The meatier portion of the book is a fast-paced yet sure-footed journey through nationalist north India, as it coalesced with Jawaharlal's own life. While framing the colonial mai-baaps, Tharoor is engagingly irreverent: Lord Irwin, the Dandi-march Viceroy, comes across as "singularly unimaginative", and Churchill as a "bombastic imperialist whose racism got the better of his judgement on Indian subjects". Canonical nationalist events by contrast are notched differently: the Jallianwala massacre "made Indians out of millions who had not thought consciously of their political identity before that grim Sunday".

Yet his book seems to demand a bit too much from mainstream nationalism, both in the field and in office. What may well seem to be its defining features appear to Tharoor, in retrospect, as empty gestures, mistakes, wilfully wrong choices. He would much rather that instead of resigning elected office in a huff in 1939, and abetting the pointless violence of 1942, the Congress had continued to wield provincial power from the late 1930s, leaving very little political space either to the Raj or its blue-eyed boy (Jinnah) to stymie the march of a united subcontinental freedom. He would further that this freedom, once gained at great cost, should have been used pragmatically and economically. Nehru could well have grabbed the Security Council seat, held ridiculously by Taiwan, instead of loftily massaging mainland China's ego in world fora; he should not have been disdainful of the 1953 US proposal to encourage India to develop the newly-emergent political entity, Southern Asia, as its own hegemonic zone, even as some of these other nations were hatching into political daylight.

Our first prime minister, while retaining his 'modern' waistcoat and 'secular' achkan at home, should have stopped conducting foreign policy through a personalised brand of Khadi Diplomacy. Similarly Nehru, the ardent nationalist, had dwelt far too long in India's colonial economic past; he mistakenly thought he could engineer through the economic policies of the independent nation-state the industrialisation the exploiting mother country had denied India. 

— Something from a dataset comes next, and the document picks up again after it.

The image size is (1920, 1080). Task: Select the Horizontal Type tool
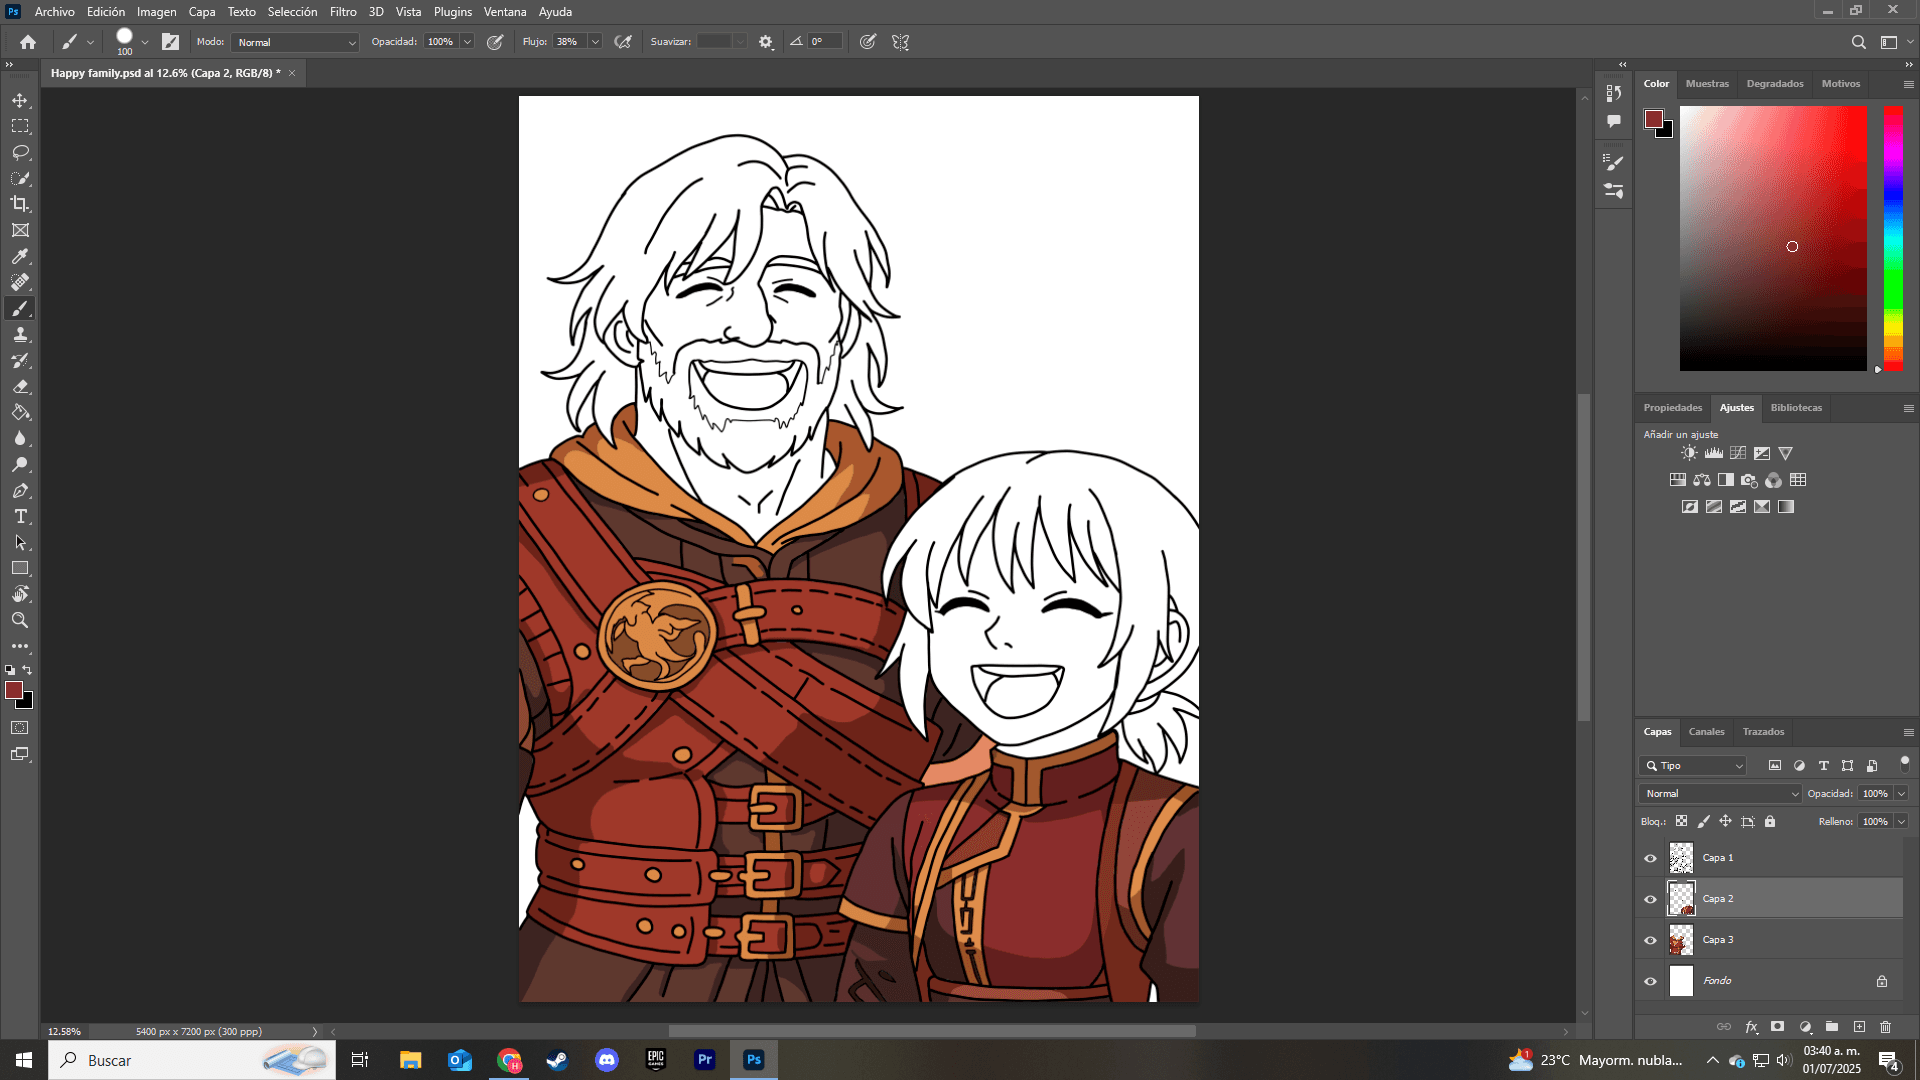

So while his economic and foreign policies are passe, Nehru's enduring legacy is India's continuing democracy. That leaves out the orphaned term 'secularism'. While hugely concerned with its life chances, Tharoor restricts his discussion to a rapid checklist of what may be called statist grounds for the 'Hindu grievance' against the Muslim residents of the Indian nation. True, the usual suspects—personal law, minority educational institutions, 'vote banks'—are flaunted and flogged with far greater effect in the vicinity of electoral booths. But that leaves by the side the politics of, shall we say, 'India's Medieval Memory', and its relationship with the institutions of state, and of democracy.